A line snaked along rear of Kenmore Mercy Hospital toward the employee entrance during part of the morning, a scene similar to what played out elsewhere, particularly during shift changes.
"Being our first day, we will have to make some adjustments," Catholic Health President and CEO Mark Sullivan said, "but the important point is, we are doing what is necessary."
Hospital visitors understood the need for the extra scrutiny. Twenty people have tested positive in Erie County for COVID-19 – the latest, two former inpatients at Roswell Park Comprehensive Cancer Center – and the number of those infected is expected to multiply in coming weeks.

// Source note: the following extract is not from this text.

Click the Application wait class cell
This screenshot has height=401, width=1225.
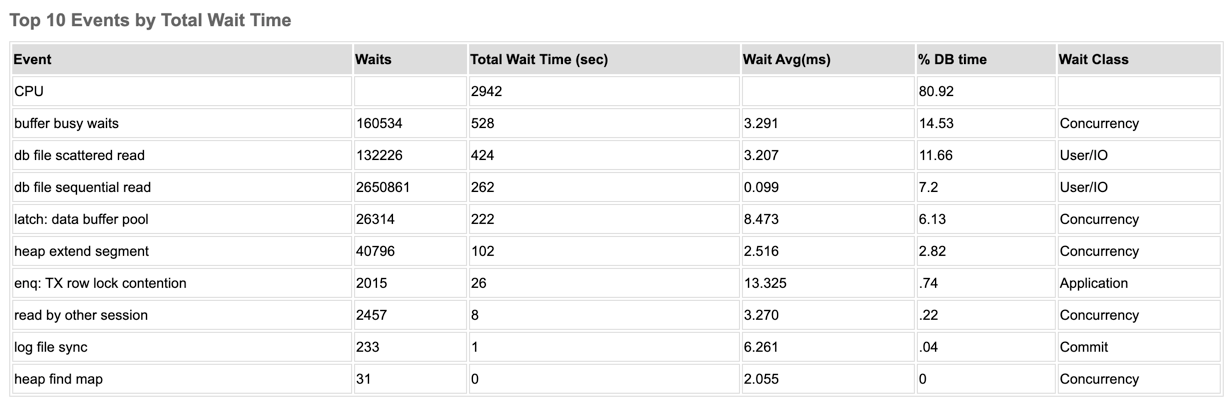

Doctors, nurses and other staff will need to get used to arriving earlier for their shifts to undergo the process as it is tweaked. Still, there were few significant challenges at Erie County Medical Center, the regional trauma hospital, President and CEO Thomas J. Quatroche Jr. said.
“We're doing everything we can to keep our patients safe and our colleagues safe,” Quatroche said.
Quatroche, Sullivan and other hospital leaders understand why just about everyone is focused on the climbing number of COVID-19 cases across the region and the U.S., and the growing inconvenience, but said all need to focus on the future as well as the here and now.
Sullivan said he already spends considerable time these days planning what comes next for 10,000 workers he oversees, as well as the growing number of patients he expects will soon come to depend upon them.
To that end, he’s paid close attention to what has happened in Washington state the last couple of weeks as a guide about what can be done sooner rather than later to stem fears, boost community resolve and save lives.
“If you think about this way, it's almost like getting a 10-day weather forecast,” Sullivan said.
Screenings are part of that overall planning.
Like Americans across the country, Sullivan and other health system leaders expect the number of COVID-19 cases to surge during the next few weeks, as testing becomes much more common and concerns more palpable.
Staff in five Catholic Health hospitals, nursing homes, clinics and home care situations will have to work with primary care physicians and specialists for its share of an expected one in five who come down with COVID-19 and need medical treatment – including the sickest.
Kalieda Health and its roughly 13,000 employees will do the same. ECMC and its staff of 4,000 will need to cover the needs of many of the sickest novel coronavirus patients and typical patients, including in Erie County’s only behavioral health inpatient hospital, two primary care clinics and nursing home.
So far, the CEOs of all three said, patient occupancy is pretty typical for this time of year, including in their emergency departments.
Kaleida Health President and CEO Jody Lomeo and Dr. Dave Hughes, chief medical officer, stressed that those who have symptoms of a respiratory illness they believe is COVID-19 should stay home and call their primary care provider as they consider next steps instead of going to a hospital. That can reduce the potential spread of the virus and allow hospital staff to prepare for those who expect to come down with serious related symptoms in the weeks to come.
“We have about 45 days according to the governor before he sees a surge,” said Sullivan. “We need to be thinking of the next wave, of what that could look like and how we prepare – not to panic people, just to be prepared.”
Quatroche said people in the region should be encouraged that state and county health officials already are looking if need be to reopen beds in at least three shuttered hospitals – Lake Shore Health Care Center in Irving, Eastern Niagara Hospital in Newfane and DeGraff Memorial in North Tonawanda – if efforts to prevent spread of COVID-19 are insufficient.
“I think we have capacity from a space perspective,” Quatroche said. “The staffing, I’m not sure.”